> Material for this task:
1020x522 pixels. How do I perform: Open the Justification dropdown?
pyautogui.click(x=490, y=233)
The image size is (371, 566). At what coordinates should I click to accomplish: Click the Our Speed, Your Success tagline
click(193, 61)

* * *

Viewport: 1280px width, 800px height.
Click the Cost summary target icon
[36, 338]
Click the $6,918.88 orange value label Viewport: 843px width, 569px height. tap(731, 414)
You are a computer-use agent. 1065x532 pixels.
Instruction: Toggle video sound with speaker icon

> Activity: Could you set down, exactly as written, the lines above between the one holding "Viewport: 1280px width, 800px height." and the one holding "Instruction: Toggle video", inclusive, and nothing more?

> Written answer:
Viewport: 1280px width, 800px height.
Click the Cost summary target icon
[36, 338]
Click the $6,918.88 orange value label Viewport: 843px width, 569px height. tap(731, 414)
You are a computer-use agent. 1065x532 pixels.
Instruction: Toggle video sound with speaker icon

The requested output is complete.